Nah, jabatan Kepala DPMD sebuah jabatan yang bukan sekadar posisi birokratis. Melainkan penentu arah hidup 103 nagari dari pesisir hingga perbukitan.


Publik kini menahan napas. Mereka tak ingin proses ini berubah menjadi ajang bagi kepentingan kelompok atau transaksi politik. Dibutuhkan bukan pejabat yang lahir dari ruang rapat ber-AC, ataupun meng-atas-namakan komunitas. Melainkan dari debu jalanan nagari. Mereka yang tahu betapa getirnya warga harus menyewa rumah warga untuk sekadar dijadikan kantor pemerintahan.


 Ya, itulah fakta getir hari ini. Puluhan nagari di Padang Pariaman belum memiliki kantor permanen. Beberapa masih menumpang di rumah penduduk. Sebuah ironi di tengah gegap gempita jargon “otonomi desa”. Ini butuh langkah berani. Motivasi yang bermakna untuk semua. 


Bukankah nagari adalah jantung pembangunan daerah? Tapi bagaimana jantung itu berdetak, jika ruang geraknya saja masih disekat sempitnya fasilitas? Kalau bisa berikan program unggulan spesifik setiap nagari?


Menurut catatan penulis, bahwa 43 nagari hasil pemekaran tahun 2013, hampir semuanya masih berjuang bertahan. Diantaranya harus menyisihkan dana jutaan rupiah setiap tahun hanya menyewa bangunan. Dana yang mestinya bisa menghidupkan program pemberdayaan justru tersedot untuk sekadar tampaik bartaduah.

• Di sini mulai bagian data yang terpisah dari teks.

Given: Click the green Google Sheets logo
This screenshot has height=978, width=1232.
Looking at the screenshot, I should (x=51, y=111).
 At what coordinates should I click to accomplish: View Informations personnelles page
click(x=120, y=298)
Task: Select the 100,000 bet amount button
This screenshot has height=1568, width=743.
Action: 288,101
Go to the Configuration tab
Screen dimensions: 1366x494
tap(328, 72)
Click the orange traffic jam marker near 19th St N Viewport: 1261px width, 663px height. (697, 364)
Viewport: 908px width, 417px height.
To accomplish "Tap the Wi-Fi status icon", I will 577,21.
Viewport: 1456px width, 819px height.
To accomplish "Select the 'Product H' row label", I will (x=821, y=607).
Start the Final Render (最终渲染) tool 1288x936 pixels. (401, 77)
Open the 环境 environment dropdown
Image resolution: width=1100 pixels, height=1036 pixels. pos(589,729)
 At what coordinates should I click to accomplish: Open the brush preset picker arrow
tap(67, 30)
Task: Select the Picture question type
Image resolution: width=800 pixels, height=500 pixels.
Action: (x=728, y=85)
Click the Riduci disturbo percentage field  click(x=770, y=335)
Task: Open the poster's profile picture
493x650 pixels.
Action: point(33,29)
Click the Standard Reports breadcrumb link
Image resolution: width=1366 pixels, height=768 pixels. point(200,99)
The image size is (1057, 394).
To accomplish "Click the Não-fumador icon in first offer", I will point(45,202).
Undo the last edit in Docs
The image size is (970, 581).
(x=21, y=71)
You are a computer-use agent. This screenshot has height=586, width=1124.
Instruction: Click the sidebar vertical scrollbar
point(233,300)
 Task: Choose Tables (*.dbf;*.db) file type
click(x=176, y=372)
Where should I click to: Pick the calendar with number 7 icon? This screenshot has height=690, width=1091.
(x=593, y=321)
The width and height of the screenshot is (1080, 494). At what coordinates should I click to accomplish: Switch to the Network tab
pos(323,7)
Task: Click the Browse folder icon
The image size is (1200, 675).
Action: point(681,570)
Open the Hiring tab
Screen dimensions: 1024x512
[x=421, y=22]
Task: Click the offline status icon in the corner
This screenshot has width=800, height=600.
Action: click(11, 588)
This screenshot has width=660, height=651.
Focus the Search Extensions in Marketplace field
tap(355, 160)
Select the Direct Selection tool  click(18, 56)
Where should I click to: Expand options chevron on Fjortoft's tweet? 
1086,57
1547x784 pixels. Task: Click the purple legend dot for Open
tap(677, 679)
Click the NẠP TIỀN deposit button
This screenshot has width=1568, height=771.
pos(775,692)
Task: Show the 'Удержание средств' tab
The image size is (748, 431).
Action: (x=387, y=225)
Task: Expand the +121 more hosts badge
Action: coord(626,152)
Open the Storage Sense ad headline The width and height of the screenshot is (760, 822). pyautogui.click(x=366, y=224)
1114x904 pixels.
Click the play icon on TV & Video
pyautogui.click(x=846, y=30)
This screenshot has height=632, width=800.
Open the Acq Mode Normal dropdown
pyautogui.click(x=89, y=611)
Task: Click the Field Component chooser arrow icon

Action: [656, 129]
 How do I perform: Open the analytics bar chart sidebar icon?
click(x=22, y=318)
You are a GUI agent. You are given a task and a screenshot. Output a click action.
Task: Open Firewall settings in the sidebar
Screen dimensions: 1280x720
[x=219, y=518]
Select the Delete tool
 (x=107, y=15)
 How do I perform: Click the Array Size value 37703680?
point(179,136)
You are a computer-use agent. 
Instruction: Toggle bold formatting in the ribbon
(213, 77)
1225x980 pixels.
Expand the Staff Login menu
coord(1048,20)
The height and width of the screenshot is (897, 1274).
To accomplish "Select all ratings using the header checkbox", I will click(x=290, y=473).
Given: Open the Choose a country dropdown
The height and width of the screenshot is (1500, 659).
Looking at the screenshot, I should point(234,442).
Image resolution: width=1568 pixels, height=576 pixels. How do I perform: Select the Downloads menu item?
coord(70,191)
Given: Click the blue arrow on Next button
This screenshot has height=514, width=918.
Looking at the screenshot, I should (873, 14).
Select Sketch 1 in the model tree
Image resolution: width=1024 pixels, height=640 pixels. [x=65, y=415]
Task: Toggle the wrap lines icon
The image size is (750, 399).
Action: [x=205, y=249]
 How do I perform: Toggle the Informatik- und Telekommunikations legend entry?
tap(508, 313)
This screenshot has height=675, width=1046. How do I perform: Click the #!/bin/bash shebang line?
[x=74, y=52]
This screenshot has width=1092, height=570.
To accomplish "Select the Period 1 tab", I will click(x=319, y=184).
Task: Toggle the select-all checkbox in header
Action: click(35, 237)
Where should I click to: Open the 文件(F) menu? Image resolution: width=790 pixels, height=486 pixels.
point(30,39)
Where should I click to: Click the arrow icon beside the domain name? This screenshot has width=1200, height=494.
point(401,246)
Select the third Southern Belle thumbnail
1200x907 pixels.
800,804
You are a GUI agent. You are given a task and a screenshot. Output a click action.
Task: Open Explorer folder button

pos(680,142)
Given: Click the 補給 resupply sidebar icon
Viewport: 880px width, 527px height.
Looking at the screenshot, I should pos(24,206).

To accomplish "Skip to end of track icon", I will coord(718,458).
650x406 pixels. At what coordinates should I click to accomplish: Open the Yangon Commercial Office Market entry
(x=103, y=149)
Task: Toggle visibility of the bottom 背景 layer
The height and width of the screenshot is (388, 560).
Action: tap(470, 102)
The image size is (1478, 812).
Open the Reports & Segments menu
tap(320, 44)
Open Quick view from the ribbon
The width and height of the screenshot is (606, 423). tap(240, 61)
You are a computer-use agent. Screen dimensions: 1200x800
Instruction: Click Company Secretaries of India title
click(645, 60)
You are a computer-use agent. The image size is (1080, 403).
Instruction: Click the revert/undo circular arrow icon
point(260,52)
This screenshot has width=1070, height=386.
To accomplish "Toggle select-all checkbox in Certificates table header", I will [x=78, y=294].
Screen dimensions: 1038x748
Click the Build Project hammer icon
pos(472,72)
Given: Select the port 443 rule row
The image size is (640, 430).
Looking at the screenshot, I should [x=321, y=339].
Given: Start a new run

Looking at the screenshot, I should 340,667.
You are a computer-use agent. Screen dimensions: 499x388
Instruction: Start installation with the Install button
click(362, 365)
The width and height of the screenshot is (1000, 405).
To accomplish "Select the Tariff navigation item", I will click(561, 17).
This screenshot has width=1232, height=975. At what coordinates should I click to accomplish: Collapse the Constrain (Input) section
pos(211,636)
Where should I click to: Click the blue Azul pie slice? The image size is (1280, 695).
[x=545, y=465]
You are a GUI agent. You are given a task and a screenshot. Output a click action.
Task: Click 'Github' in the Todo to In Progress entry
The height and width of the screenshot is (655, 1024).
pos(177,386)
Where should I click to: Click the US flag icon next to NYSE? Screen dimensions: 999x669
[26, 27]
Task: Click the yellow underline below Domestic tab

Lebih ironis lagi, semangat masyarakat dari 21 calon nagari persiapan hampir dua tahun itu, telah lama ingin berdiri sendiri, kabarnya baru yang lolos dokumen 15 untuk Nagari Persiapan, kini seolah padam dibawa hembusan angin lawuik Piaman. Dokumen sudah disusun, dukungan masyarakat mengalir, tapi kabar pemekaran itu lenyap begitu saja. Seperti janji pembangunan yang menguap di udara panas birokrasi.


Kepala DPMD yang ideal bukanlah pejabat yang sibuk menandatangani surat, tapi pembina jiwa nagari. Ia harus paham regulasi, menguasai dinamika sosial, namun juga tak canggung duduk bersila di teras rumah warga. Masyarakat tak butuh surat edaran, mereka butuh sentuhan manusiawi.


DPMD bukan sekadar mengurus administrasi, tapi menjaga “roh” dari filosofi adat basandi syarak, syarak basandi kitabullah. Kepala dinas harus bisa menafsir adat tanpa menyalahi hukum, menjadi penyeimbang antara moral dan regulasi. Tugas ini bukan untuk birokrat biasa, tapi untuk mereka yang punya nurani.


Rakyat kini lah bosan dengan pejabat yang pandai berbicara di podium, tapi dia takut melangkah ke lahan bacilapuik. Mereka ingin pejabat yang berani menatap mata petani. Mendengar kegelisahan untuk pemberdayaan kaum perempuan. Menyemangati pemuda nagari yang sedang kehilangan arah. Pemerintahan yang manusiawi, bukan administratif semata.


Oleh sebab itu, lelang jabatan Kepala DPMD kali ini, bukan sekadar urusan formasi struktural. Ini adalah pertarungan moral, intelektual dan integritas. Di tangan kepala dinas itulah nasib nagari akan ditentukan. Apakah menjadi bara yang padam, atau api yang membakar semangat kemandirian.


Lanjut, siapa pun yang kelak terpilih, ingatlah. Jabatan ini bukan hadiah, tapi amanah dari tanah yang masih haus akan perhatian. Api semangat perubahan itu harus dijaga. Bukan untuk membakar lawan, Tapi untuk menerangi langkah 103 nagari menuju cahaya kesejahteraan yang sejati.(saco).